Do you know anyone between the ages of 18 and 29? Make sure they register and vote:
Mounting concerns over the war and the sluggish economy have sent President Bush’s popularity plummeting among young adults in the past four months, complicating his bid for reelection and challenging Republicans to increase their efforts to win over new or lightly committed young voters.
Four years ago, network exit polls found that Bush and Democrat Al Gore split the vote of 18-to-29-year-olds, with Gore claiming 48 percent and Bush getting 46 percent — the best showing by a Republican presidential candidate in more than a decade.
But that was then. In the latest Post-ABC News poll, taken immediately after the Democratic National Convention, Kerry led Bush 2 to 1 among registered voters younger than 30. Among older voters, the race was virtually tied. About 1 in 6 voters in 2000 was between 18 and 29 years old.
Bush’s problems with younger voters began long before the Democratic convention, Post-ABC polls suggest. The last time Bush and Kerry were tied among the under-30 crowd was in April. In the five surveys since then, Bush has trailed Kerry by an average of 18 percentage points.
Virtually every other major poll conducted in the past month confirms Kerry’s popularity with voters under the age of 30. A poll by the Pew Center for the People & the Press released Thursday reported Kerry still ahead by 18 points among this group.
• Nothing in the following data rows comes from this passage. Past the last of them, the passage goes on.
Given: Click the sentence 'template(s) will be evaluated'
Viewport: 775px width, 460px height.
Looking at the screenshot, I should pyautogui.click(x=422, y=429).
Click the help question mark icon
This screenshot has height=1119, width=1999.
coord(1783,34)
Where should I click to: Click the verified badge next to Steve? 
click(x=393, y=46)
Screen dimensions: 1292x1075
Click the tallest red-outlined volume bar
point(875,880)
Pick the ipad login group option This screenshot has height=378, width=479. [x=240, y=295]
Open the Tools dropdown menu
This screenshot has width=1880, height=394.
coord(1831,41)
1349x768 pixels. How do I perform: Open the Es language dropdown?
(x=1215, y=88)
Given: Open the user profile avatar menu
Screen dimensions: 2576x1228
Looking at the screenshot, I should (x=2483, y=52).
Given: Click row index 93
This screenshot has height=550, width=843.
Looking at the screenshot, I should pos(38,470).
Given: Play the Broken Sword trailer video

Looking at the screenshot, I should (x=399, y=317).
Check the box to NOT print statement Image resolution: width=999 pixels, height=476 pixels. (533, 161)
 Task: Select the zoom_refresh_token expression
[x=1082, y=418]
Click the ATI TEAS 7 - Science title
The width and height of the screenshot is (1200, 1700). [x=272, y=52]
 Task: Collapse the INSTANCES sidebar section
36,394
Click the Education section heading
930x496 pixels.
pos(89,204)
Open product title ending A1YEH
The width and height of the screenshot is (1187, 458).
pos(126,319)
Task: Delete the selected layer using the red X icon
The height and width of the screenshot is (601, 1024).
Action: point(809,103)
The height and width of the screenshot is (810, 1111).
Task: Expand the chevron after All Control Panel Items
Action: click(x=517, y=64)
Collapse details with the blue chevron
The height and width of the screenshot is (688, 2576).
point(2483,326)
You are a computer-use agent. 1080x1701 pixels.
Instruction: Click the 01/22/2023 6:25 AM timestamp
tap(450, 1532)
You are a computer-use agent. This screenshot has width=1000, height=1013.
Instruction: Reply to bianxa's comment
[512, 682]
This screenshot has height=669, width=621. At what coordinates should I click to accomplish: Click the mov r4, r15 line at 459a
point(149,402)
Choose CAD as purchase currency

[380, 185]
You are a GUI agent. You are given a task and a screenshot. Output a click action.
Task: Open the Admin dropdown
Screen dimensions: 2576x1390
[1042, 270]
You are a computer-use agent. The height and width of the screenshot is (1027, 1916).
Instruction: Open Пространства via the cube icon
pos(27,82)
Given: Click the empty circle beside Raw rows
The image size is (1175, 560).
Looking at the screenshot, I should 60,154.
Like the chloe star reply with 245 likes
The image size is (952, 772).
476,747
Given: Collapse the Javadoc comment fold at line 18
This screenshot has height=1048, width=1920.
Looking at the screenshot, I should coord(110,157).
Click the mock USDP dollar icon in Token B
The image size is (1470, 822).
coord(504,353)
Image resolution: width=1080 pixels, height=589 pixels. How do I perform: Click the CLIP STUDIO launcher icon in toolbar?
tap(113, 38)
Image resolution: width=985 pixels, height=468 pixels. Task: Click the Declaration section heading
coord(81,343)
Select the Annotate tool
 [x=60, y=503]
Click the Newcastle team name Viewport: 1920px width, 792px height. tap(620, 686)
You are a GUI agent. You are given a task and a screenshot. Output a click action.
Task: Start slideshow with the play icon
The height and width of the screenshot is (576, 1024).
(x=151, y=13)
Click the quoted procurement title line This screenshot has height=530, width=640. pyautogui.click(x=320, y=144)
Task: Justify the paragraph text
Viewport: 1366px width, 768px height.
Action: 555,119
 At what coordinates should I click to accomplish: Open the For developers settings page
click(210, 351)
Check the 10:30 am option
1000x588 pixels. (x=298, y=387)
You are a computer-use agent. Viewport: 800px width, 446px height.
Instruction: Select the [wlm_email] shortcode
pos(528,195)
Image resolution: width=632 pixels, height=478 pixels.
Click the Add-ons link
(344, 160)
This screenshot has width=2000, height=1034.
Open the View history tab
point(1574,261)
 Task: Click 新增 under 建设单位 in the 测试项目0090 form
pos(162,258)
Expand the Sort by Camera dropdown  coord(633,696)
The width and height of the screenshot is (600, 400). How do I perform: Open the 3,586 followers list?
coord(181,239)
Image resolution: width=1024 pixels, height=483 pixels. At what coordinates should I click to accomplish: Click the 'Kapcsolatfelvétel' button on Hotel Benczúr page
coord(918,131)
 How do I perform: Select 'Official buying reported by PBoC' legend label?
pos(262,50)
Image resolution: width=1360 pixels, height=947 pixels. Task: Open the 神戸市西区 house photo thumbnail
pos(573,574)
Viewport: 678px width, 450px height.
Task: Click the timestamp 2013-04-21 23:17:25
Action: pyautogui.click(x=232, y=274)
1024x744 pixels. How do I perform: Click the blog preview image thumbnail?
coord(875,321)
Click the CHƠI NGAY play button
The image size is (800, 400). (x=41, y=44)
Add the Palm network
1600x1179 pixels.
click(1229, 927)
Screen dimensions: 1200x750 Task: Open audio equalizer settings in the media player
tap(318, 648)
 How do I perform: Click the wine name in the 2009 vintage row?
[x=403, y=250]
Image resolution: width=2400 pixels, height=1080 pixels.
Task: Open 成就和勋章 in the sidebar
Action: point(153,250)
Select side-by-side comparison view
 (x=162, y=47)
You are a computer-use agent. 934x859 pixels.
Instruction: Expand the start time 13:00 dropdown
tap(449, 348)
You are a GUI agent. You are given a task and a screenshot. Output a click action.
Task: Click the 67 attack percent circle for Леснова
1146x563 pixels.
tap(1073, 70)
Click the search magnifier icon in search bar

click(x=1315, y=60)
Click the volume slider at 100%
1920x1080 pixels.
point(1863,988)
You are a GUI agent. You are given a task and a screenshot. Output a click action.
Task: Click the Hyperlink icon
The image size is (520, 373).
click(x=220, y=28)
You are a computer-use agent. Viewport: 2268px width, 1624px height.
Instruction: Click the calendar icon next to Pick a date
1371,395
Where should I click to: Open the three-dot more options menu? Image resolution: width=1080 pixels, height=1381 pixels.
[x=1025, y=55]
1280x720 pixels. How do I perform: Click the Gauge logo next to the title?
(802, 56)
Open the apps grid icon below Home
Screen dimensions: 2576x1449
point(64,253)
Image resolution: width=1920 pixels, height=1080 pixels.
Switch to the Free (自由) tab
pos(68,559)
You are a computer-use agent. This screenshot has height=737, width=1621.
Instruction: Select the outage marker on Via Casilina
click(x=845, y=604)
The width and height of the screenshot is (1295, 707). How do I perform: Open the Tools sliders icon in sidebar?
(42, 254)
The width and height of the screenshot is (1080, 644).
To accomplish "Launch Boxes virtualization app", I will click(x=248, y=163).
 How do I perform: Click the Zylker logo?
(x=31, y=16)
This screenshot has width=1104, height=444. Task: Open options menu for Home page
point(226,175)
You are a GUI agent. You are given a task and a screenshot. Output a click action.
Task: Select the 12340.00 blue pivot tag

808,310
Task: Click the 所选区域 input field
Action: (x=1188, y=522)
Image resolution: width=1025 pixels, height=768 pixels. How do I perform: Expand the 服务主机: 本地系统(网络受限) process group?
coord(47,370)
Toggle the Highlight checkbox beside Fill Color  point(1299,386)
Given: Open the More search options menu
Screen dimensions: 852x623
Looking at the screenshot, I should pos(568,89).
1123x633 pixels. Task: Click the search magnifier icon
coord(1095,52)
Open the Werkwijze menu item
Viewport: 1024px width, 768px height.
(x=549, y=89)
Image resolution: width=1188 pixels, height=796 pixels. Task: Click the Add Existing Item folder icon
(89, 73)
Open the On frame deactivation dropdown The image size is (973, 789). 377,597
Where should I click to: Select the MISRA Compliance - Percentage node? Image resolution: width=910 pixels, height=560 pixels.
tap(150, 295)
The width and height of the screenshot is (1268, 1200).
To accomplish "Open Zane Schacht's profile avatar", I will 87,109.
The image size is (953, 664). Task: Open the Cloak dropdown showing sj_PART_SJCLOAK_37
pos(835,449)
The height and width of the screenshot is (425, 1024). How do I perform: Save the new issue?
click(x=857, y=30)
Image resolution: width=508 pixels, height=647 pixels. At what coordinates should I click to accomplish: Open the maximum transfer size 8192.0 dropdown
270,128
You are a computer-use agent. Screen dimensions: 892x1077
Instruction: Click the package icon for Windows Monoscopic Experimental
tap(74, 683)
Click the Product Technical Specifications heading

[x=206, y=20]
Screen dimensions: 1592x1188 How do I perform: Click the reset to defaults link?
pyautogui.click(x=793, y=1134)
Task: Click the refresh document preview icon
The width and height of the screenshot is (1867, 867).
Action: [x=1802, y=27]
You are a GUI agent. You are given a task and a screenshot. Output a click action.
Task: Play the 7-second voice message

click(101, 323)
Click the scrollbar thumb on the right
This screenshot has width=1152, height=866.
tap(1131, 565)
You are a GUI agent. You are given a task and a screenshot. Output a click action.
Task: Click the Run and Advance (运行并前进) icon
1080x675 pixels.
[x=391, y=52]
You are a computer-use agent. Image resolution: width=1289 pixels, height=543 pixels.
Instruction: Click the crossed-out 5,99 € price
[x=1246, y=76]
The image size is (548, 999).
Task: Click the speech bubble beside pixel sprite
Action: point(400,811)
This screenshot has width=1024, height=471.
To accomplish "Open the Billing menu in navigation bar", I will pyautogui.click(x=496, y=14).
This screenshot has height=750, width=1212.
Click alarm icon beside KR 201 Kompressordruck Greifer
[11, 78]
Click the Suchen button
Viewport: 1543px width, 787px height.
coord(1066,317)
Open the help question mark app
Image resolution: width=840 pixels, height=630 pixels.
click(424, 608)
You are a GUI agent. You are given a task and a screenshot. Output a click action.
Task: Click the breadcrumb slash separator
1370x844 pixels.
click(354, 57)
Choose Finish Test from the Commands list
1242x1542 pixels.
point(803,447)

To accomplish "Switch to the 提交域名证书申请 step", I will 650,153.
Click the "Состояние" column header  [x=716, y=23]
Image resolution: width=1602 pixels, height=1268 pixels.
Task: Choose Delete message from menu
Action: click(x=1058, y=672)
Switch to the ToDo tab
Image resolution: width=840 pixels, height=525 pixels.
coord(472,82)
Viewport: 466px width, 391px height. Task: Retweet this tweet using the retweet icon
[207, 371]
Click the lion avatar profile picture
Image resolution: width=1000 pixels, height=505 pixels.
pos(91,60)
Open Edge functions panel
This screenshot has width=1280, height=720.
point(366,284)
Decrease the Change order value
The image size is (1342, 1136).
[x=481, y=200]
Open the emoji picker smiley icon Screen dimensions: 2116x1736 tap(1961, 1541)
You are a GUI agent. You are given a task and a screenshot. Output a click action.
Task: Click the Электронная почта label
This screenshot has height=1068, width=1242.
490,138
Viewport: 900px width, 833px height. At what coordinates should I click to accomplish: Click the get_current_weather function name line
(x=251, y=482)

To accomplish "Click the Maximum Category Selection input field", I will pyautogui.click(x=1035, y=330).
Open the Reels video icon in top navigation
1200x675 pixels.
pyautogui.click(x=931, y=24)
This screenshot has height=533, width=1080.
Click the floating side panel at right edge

Taken together, those surveys suggest that if the election were held today, Bush would do about as well among younger voters as GOP presidential candidate Robert J. Dole in 1996. Dole lost to President Bill Clinton by 53 percent to 34 percent among 18-to-29-year-olds. Bush’s father split the young vote in 1988 and lost to Clinton by nine points in 1992. The Reagan era marked the recent high-water mark for the GOP with younger voters, who gave the Gipper his biggest victory margin of any age group in 1984.